Documentos abandonados em escritório da construtora na obraJonathan Campos/Gazeta do Povo

A construção

Apesar de se tratar de um colégio estadual, a obra foi gerenciada pela prefeitura de Ponta Grossa, por meio de um convênio entre a Secretaria de Estado da Educação (Seed) e a o município, firmado em 2011, na gestão do então prefeito Pedro Wosgrau Filho (PSDB). A construção chegou a ter mais de 20 operários trabalhando, mas está parada há mais de dois anos.

Na instauração do inquérito civil que investiga a obra, o Gepatria – grupo do MP-PR de proteção ao patrimônio público – destaca que uma das solicitações para que o convênio saísse do papel partiu do deputado Plauto Miró (DEM), investigado na Quadro Negro e apontado como beneficiário de R$ 600 mil em propinas que teriam sido pagas pela Valor.

“O Plauto não saía da obra. Vinha todo mês aqui. Depois que parou, nunca mais apareceu”, disse o pedreiro Lourival Vieira da Silva. Por meio de sua assessoria, Plauto Miró confirmou que a construção da escola era um pedido dele e que ele costumava fiscalizar o andamento dos trabalhos, como costuma fazer com outras obras públicas.

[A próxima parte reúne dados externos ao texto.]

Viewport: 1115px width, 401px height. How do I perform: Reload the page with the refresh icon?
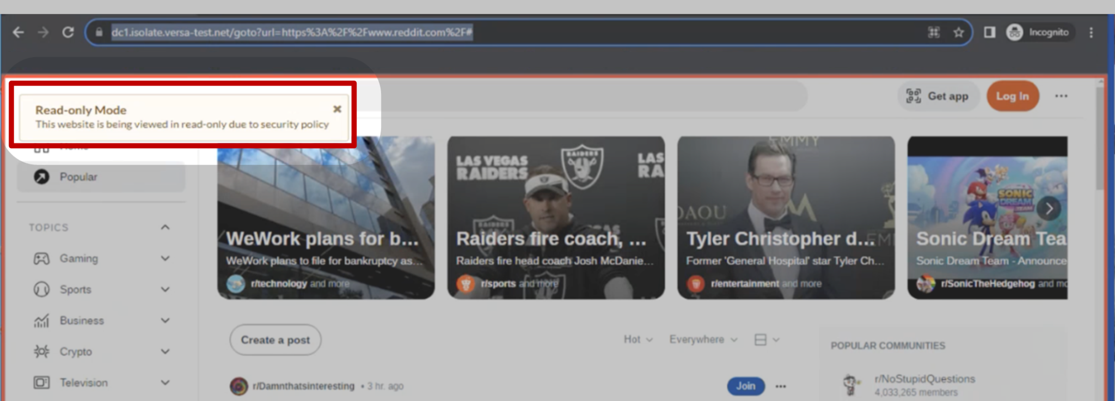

Jonathan Campos/Gazeta do Povo

A ampliação da Quadro Negro

Na semana passada, a Gazeta do Povo mostrou que a Quadro Negro ampliou suas investigações para obras de 18 escolas, de outras 13 construtoras. Até então, as apurações haviam se concentrado em construções e reformas executadas pela Valor Construtora. Com a ampliação, o Ministério Público deve constatar que os desvios causados pelo esquema de corrupção passam dos R$ 20 milhões, apontados até agora. Obras tocadas pela Valor em Ponta Grossa também passaram a ser investigadas.

A Quadro Negro

Deflagrada em julho de 2015, a Quadro Negro começou a partir de investigação deflagrada pela Polícia Civil. Posteriormente, com o aprofundamento das apurações e com indícios de participação de servidores do governo estadual, o caso passou a ser investigado por dois grupos ligados ao MP-PR: o Gepatria e o Grupo de Atuação Especial no Combate ao Crime Organizado (Gaeco).

Até então, os trabalhos se concentraram nos contratos da Secretaria de Estado da Educação com a Valor Construtora. De acordo com as investigações, mais de R$ 20 milhões foram desviados das obras de escolas estaduais, por meio do esquema. O dono da construtora, Eduardo Lopes de Souza, fechou colaboração premiada, em que apontou que o dinheiro abastecia a campanha de reeleição do governador Beto Richa (PSDB).

O delator destacou que o então superintendente de Educação, Maurício Fanini, esperava arrecadar R$ 32 milhões com os desvios relacionados à Valor. Além disso, Lopes de Souza apontou envolvimento da cúpula do governo estadual no esquema: o chefe da Casa Civil, Valdir Rossoni (PSDB) e do deputados Ademar Traiano (PSDB) e Plauto Miró (DEM). Todos negam as acusações e desqualificam a palavra do delator.

“De fato, a construção da Escola Estadual Francisco Pires Machado é um pedido do deputado Plauto Miró. Assim como outros tantos que culminaram em grandes benefícios para a comunidade princesina. O principal, entre muitos, está o que culminou na implantação do curso de medicina da Universidade Estadual de Ponta Grossa e no Hospital Regional”, consta da nota.